Based on the arp request packets from the router, it is a Juniper product (guessing by requestor MAC address).

This is a small network, so consider topology as a router, switch, and a single VMWare server hosting several virtual machines.

As for the originator of the odd arp requests, it pretty much has to be the network gateway: they only appear when I try to connect to the "problem" machine from outside the network – and cease when the attempt times out or is cancelled. A minor oddity is that the MAC address in these requests is not the same that is seen for the router in the server arp table after establishing an outbound connection. However, both the MAC address present in these "odd" requests as well as the MAC address shown in the server arp table have a Juniper-assigner OUI.

Then one possibly related finding; it seems that Linux won't respond to arp requests where "tell" address is the network address, whereas Windows (Vista at least) does.

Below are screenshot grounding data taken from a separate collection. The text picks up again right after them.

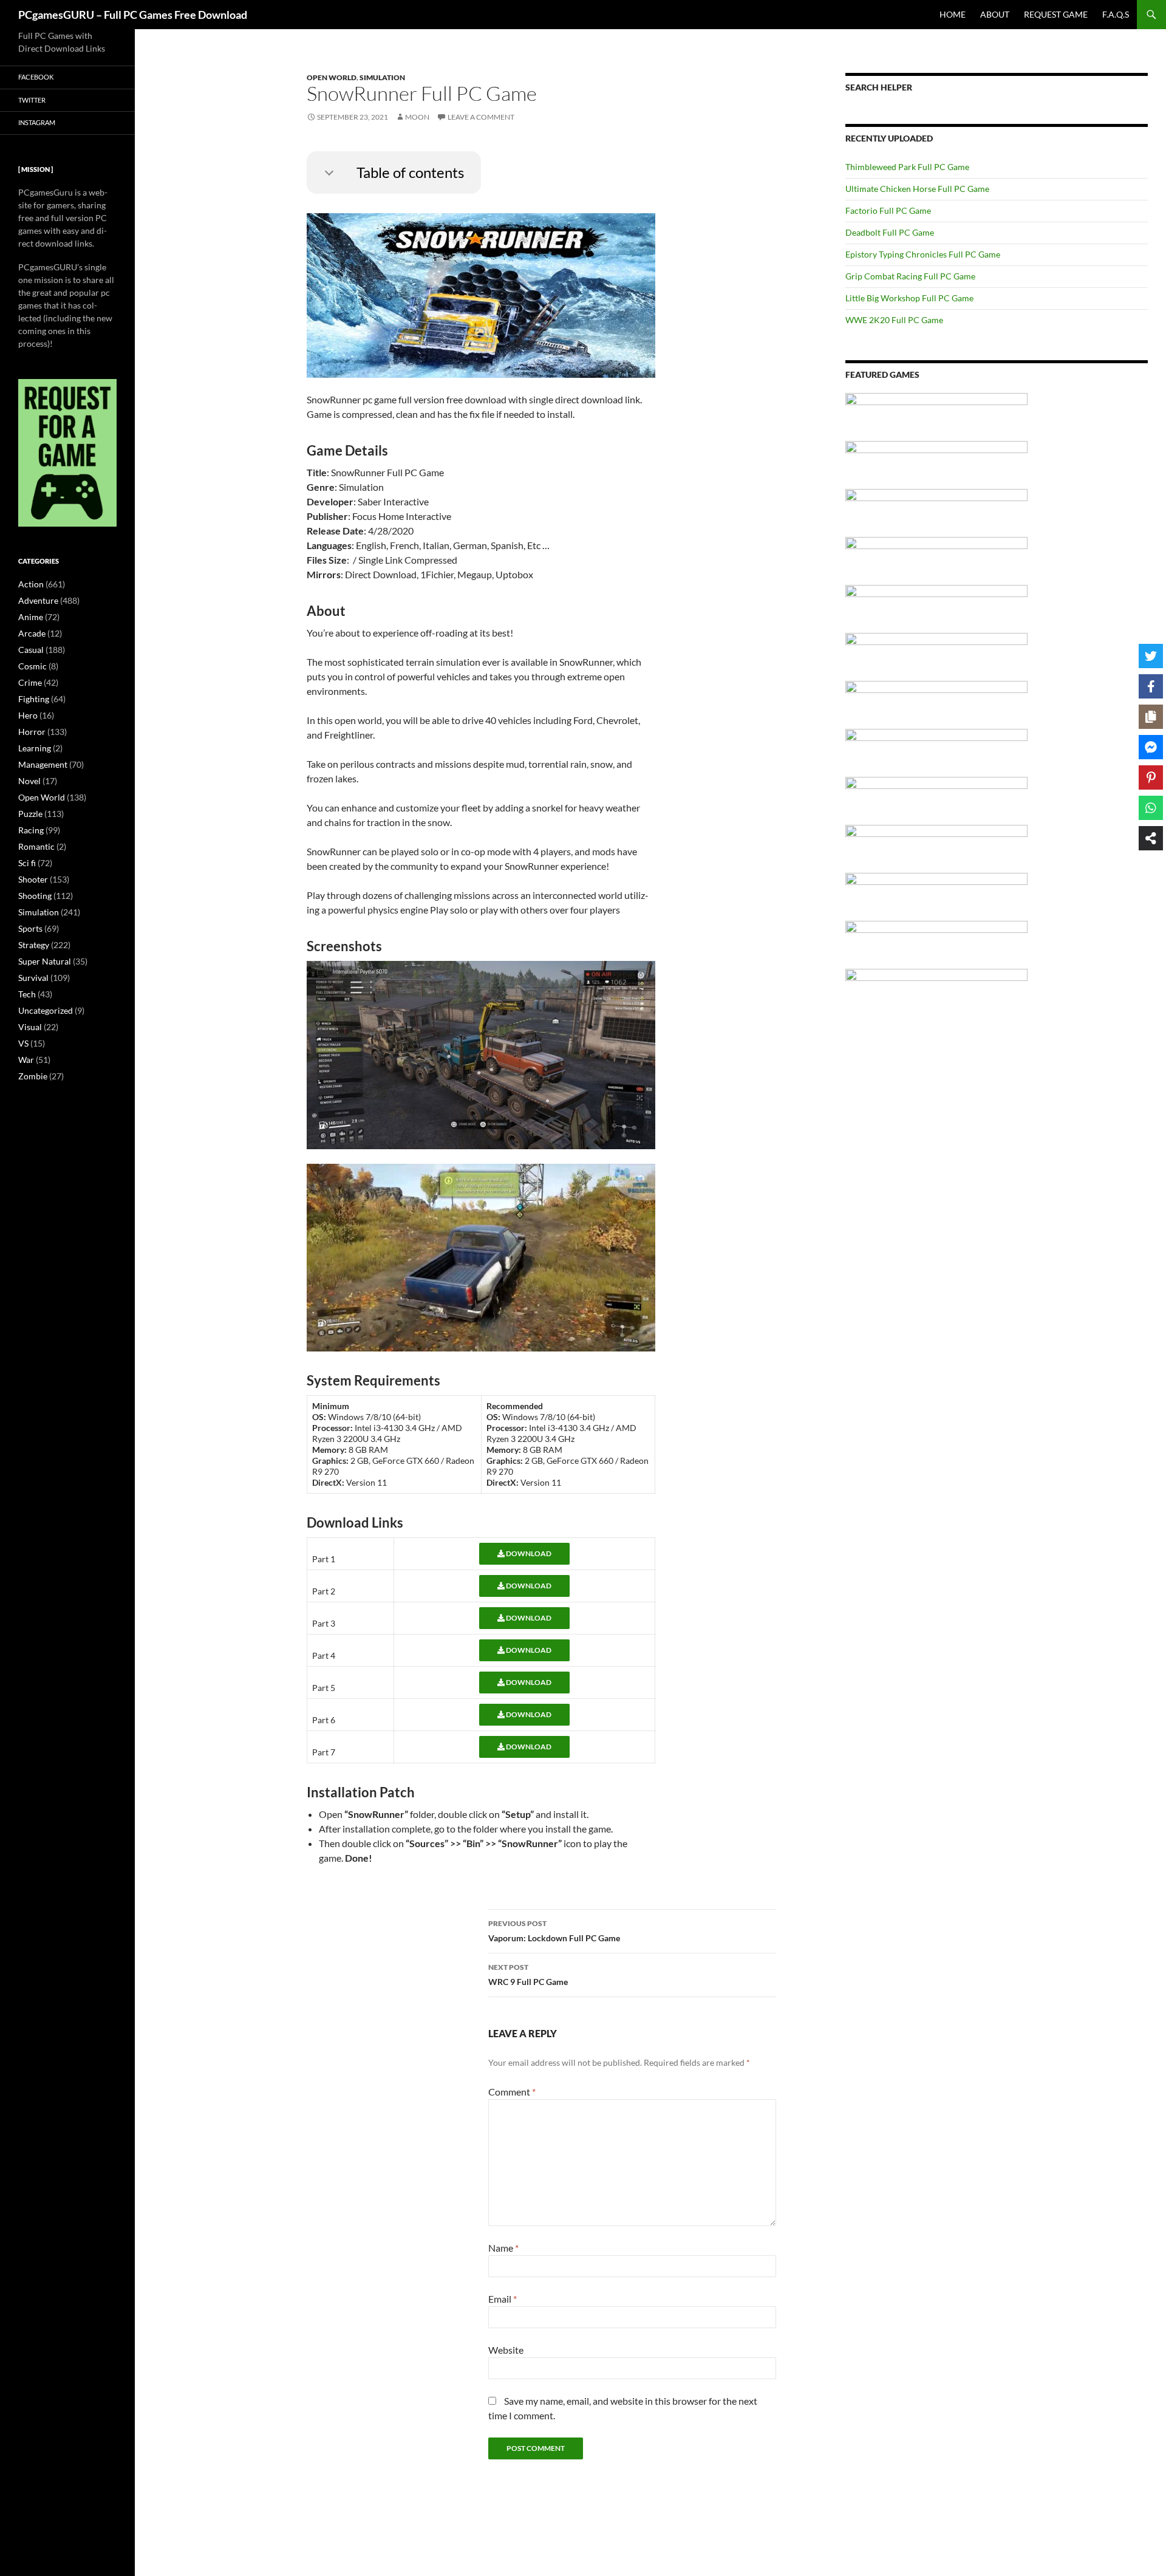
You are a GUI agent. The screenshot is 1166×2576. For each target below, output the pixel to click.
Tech (27, 994)
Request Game (1056, 14)
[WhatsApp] (1151, 808)
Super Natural (44, 961)
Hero (28, 715)
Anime (30, 617)
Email (502, 2298)
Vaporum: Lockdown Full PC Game (554, 1931)
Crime (30, 682)
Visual (30, 1027)
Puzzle (30, 813)
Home (952, 14)
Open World (331, 77)
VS (23, 1043)
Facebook (35, 77)
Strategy (33, 945)
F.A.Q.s (1115, 14)
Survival (33, 977)
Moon (417, 116)
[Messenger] (1151, 747)
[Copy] (1151, 717)
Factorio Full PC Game (888, 210)
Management (42, 764)
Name (503, 2247)
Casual (31, 649)
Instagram (36, 122)
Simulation (382, 77)
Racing (31, 830)
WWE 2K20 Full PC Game (894, 320)
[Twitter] (1151, 656)
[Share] (1151, 838)
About (994, 14)
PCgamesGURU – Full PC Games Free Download (132, 14)
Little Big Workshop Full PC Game (909, 298)
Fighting (33, 699)
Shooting (35, 895)
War (26, 1059)
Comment (512, 2091)
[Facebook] (1151, 686)
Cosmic (32, 666)
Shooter (33, 879)
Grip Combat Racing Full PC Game (910, 276)
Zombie (32, 1076)
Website (505, 2350)
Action (31, 584)
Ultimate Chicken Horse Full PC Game (917, 188)
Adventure (38, 600)
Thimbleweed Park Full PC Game (907, 167)
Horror (32, 731)
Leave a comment (481, 116)
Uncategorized (45, 1010)
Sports (30, 928)
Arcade (32, 633)
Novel (29, 781)
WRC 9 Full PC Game (528, 1975)
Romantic (36, 846)
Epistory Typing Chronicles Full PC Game (922, 254)
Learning (34, 748)
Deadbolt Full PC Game (889, 232)
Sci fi (27, 863)
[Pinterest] (1151, 777)
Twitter (32, 100)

This I wasn't able to test in the actual problem environment, but with my own toys at home.

Also, it looks like I'm not completely alone with this issue; a similar experience can be found here: alpacapowered.wordpress.com

Best Answer

Today brought an interesting change of situation.

Eventually, things boiled down to two things:

The Juniper router, or actually a clustered firewall system had somehow lost its configuration syncronisation between the cluster parties. As a result, not all parts of the FW cluster had up-to-date configuration, and this resulted in the arp requests being wrong (yes, the bad arp requests did originate from the router/firewall).

The management application for the firewall also did misbehave, trying to push some other than current, correct, configuration to at least part of the firewall cluster.

I don't have the details on what was done for the firewall itself, nor for the management application, but the end result is that now the "tell" address on the arp requests is the router IP address (.1 from the original description), instead of the network address (.0).

And to these ("who-has ... tell ... .1") arp requests the Linux server responds just as it should, and the inbound connections work just dandy, even long after any trace of the server address has been lost from the routers arp cache.